27 de Setembro de 2019
Passado e futuro tiveram um encontro — não marcado — em Petra. Juro. Eu assisti, eu ouvi, presenciei com estes sentidos que desenvolvi na estrada para captar a história além do turístico. Foi depois de um dia longo no deserto, a uma semana do meu casamento, e em um momento intenso de emoções embaralhadas por conta dos ventos que mudam e, desta, que parece ser a minha despedida da solidão. Eu estava de braços cruzados, mirando a barra da calça suja e a ponta do tênis cheia daquela areia fininha, que mais parece pó e que dá o tom da Jordânia, pensando no meu cabelo que pingava por conta da pressa do banho de quem corre contra o tempo. E, com aquele feeling humanamente selvagem que temos para perceber que estamos sendo observados, levantei a cabeça e deixei o queixo cair ao ver ele ali: o passado. De braços abertos e um sorriso bem leve, daqueles de alma. Vamos batizá-lo de Arthur.
Permita-me abrir melhor a metáfora: o Arthur é o caçula de um amigo próximo de infância. Esteve sempre por ali, na sua quietude quase sóbria, de pouco sorriso e muita presença. Mas nem é tão por aí que ele representa o passado. É por que, na minha última parada da volta ao mundo, em Fiji, ele entrou em contato. Chamou por ajuda. Queria colocar em prática o que eu vinha executando, e coragem ele tinha. Em resumo, assim como peguei o bastão da volta ao mundo do Ron, o amigo que me apontou o caminho da estrada, entreguei-o para o Arthur. Desde lá, esse guri de 30 anos — mesma idade com que me aventurei — vem desbravando continentes e acumulando bagagem de pouco peso. Já se foram dois anos. Ele dobrou a meta, como diria o outro, e eu quis retornar para aquele lugar.

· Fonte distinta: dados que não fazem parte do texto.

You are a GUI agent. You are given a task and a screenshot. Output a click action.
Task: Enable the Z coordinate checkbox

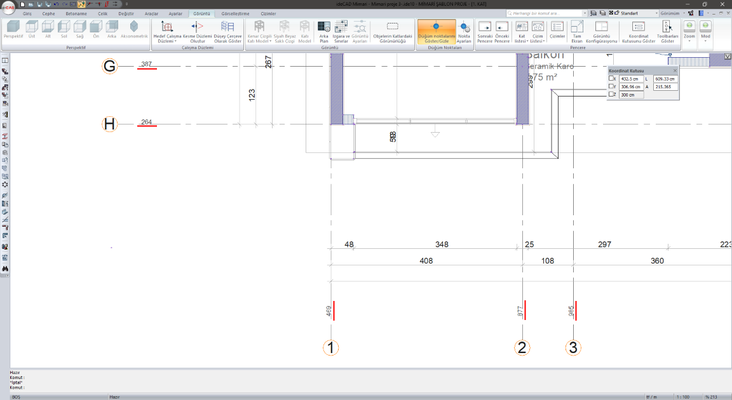(612, 95)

Ele me lembrou de como era viver em um diário sem rotina, com muito dia e pouca noite. Estar no agora. Comer o que vem. Dormir onde tem. Conhecer quem cruza. Andar sozinho sem estar só e morar em um monólogo mental. Eu perguntei a ele todos os clichês que já me exauriram: do que mais sente falta? Da comida? Da família? Por quantos lugares esteve? E qual foi o pior perrengue? Me surpreendi com a falta de respostas e esclareci que, quando estamos do lado de lá, não precisamos responder aos outros (quiçá, a nós).
Vamos vivendo. Responder é nostalgia, e quando se sai sem dia certo para voltar, não se trabalha com lembranças, só com o mapa do caminho. Se te dessem uma passagem para voar para qualquer lugar no mundo, Passado, para onde você iria? Ele tomou um gole de cerveja, olhou fundo e disse: seguiria na minha rota.
Esse texto poderia ser finalizado aqui. Poderia. Isto, se eu não fosse o futuro do passado. O passado também tinha muitas dúvidas, oras. Afinal, não é todo o dia que você tem a oportunidade de trocar essa ideia com o próprio futuro. Como é voltar? De uma jornada destas, não é voltar, Arthur, é chegar. É cumprir o destino. Em algum momento por estas andanças, você resgatou a sua versão mais verdadeira para chegar de onde partiu. Esqueça todas as falácias de incluir atividades da viagem na sua rotina na normalidade. Vou te decepcionar ao contar que retornamos para nos disfarçar do que éramos. Mas é bom. É saudável. Ir ainda é mais interessante quando voltar faz sentido. O futuro é o tempo incontrolável, então, se possível, ao menos por este momento, deixe-o desacordado, ressonando, sem alimentá-lo com expectativas.
Antes de nos despedirmos, o passado me perguntou: e o casamento? Daqui uma semana, eu disse. É uma nova etapa que se inicia e quando eu estava do seu lado da conversa nem poderia calcular que chegaria. Lembra quando decretei que o amor não era para mim? Planejar é um erro. Vivo, agora, uma fase leve, em paz, de construção e amor. Sabe, Arthur, é impossível não perder horas imaginando que passo a gente vai dar após cruzar a linha de chegada, mas, eu aqui, enquanto futuro, posso dizer que é risível o quão incontrolável é o dia depois. A gente se abraçou. Eu com mais força que ele, como quem dá adeus - afinal, do futuro a gente não costuma se despedir. Coloquei as mãos dele entre as minhas e disse: viva o agora. Não deve faltar muito para o novo capítulo chegar. E o vi partir. Ele ainda se voltou para trás: a gente se vê na volta. Sim, pensei: ambos como futuro. Tchau, Arthur. Tchau, volta ao mundo. Tchau, passado.
Oi, presente.
*A jornalista viajou à Jordânia a convite da Agência Diário de Bordo.